Meatloaf in Manhattan
Page 15
‘Perfect. There’s the bait,’ says Jake. ‘Let’s see if John bites.’
‘Let’s just put one more shrimp on the hook,’ says his brother, taking over on the keyboard.
I MAY BE ONLY 15, JOHN, BUT I REALLY WANT TO MEET UP WITH YOU. I HAVE SEEN MUCH OF LIFE IN MY SHORT TIME. I FEEL I KNOW YOU AND I THINK WE WILL GET ON REALLY WELL(!) CAN I SEE YOU THIS WEEK?
In the room next door, the twins’ father, Adam, web-designer and entrepreneur, looks out of the window at the wintry rain as it bounces off the tarmac of their suburban street. Adam is not in the habit of speaking to himself, but on this occasion he needs to hear his own voice.
‘It’s research. Nothing more, nothing less.’
On the screen are pictures of young girls. They are all dressed, scantily maybe, but nothing that could be deemed pornographic. All part of his commission to design a new website to attract young business leaders of the digital future. He won the job by convincing the client he would make it edgy by looking for the best in contemporary websites, especially those on the fringe. The night before the interview the twins had prepped him on what was new and raw and the selection panel was duly impressed.
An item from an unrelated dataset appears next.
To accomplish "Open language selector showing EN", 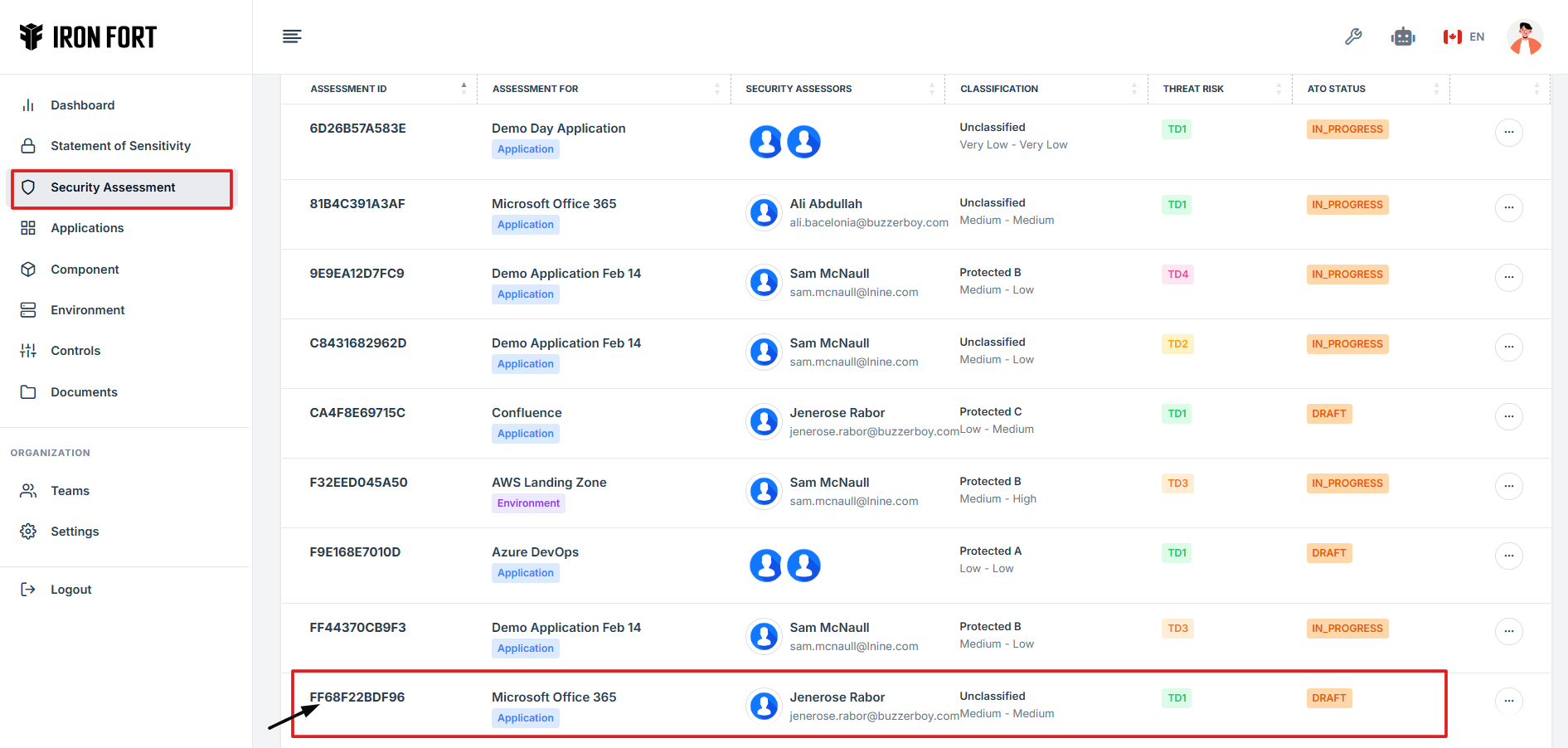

Downstairs, Jean Butler, child psychologist, the twins’ mother and Adam’s wife, is checking through court reports ahead of tomorrow’s assessments. She’s thinking about a cigarette and the chance to sneak one on the verandah while her teenage boys and husband are upstairs and the pasta’s still bubbling.
‘Dinner in ten,’ she yells upwards, then quietly opens the french windows, coughing to smother the sound of the latch.
Adam has a list of web addresses on a sheet of paper next to his keyboard. Over the last few weeks, since winning the job, he’s studied them all, looking for a point of difference, seeking out an angle. All fresh and new to him. He’s more used to YouTube of old rock stars and sports webpages. But he finds himself being drawn back to the same site, mesmerised by the faces of the young women who fade in and out of the screen.
It’s then that another message pops up on the site from the young Somalian girl he’s been chatting with for a couple of weeks. His head tells him he’s doing nothing wrong, but also knows that he’s used a false name and has told no one about her. The current message has a photo attached. He all but holds his breath as he opens up the link. She looks so regal in the photo. So tall, so elegant; so desirable. His mind begins to wander in spite of himself, wondering how far he could go, fantasising meeting her, maybe even taking her in his arms. The suddenness and depth of his thoughts surprise him. So does the arousal.
‘Dinner’s on the table,’ he hears Jean shout and then the sound of the boys’ door opening and them scuttling down the stairs, whooping with laughter. Adam looks back at the screen. There’s another posting from the exotic stranger.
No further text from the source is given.